So here’s something I’m not quite used to (yet?).

Eugene Eric Kim has written a wonderful post on the Blue Oxen Associates blog about his use of my ideas around Contextual Authority Tagging in his work with organizations regarding reproductive health.

Terrell’s premise is that reputation in context can be extremely valuable, often more valuable than what you say about yourself. For example, suppose you asked me for three words to describe myself. In a work context, I might say, “collaboration, transformation, do-gooder.” That is how I perceive myself, or at least how I want others to perceive me. Those three words have gone through a personal filter, which may be filtering useful information. Maybe I’m too modest to say certain words. Maybe I’m deluded. Or maybe I simply don’t know what others value most about me.

There are three interesting pieces of information here:

* What do others say about you?
* What’s the difference between what others say about you and what you say about yourself?
* If you and everyone else get to see what is said about you, how will what is said evolve over time?

I’m anxious to see what Terrell discovers about these and other questions.

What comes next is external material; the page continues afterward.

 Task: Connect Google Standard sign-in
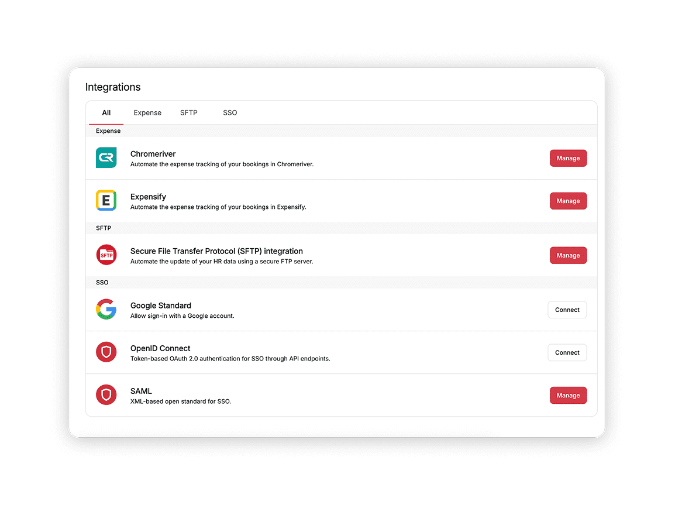click(567, 310)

If his premise is correct, then there are all sorts of interesting applications of this. For example, many knowledge management tools include some sort of expert finder, which is generally reliant on what people say about themselves in their personal profiles. It may be more valuable to have an expert finder that’s oriented around what others say about you.

He’s included some Wordles of the types of information and interactions that come from having people share stories and talk about one another.

Earlier this year, I facilitated a strategic workshop for Civil Liberties & Public Policy (CLPP), another reproductive health advocacy and leadership organization, and I kicked things off with this exercise. The visualizations from that exercise are particularly instructive. Here is a visualization of all the words that the participants used to describe each other:

clpp-wordcloud

This is most rewarding to me – and I look forward to working with Eugene in the next few months on some collaborations. I think we have a lot to offer each other in the ways we see these tools.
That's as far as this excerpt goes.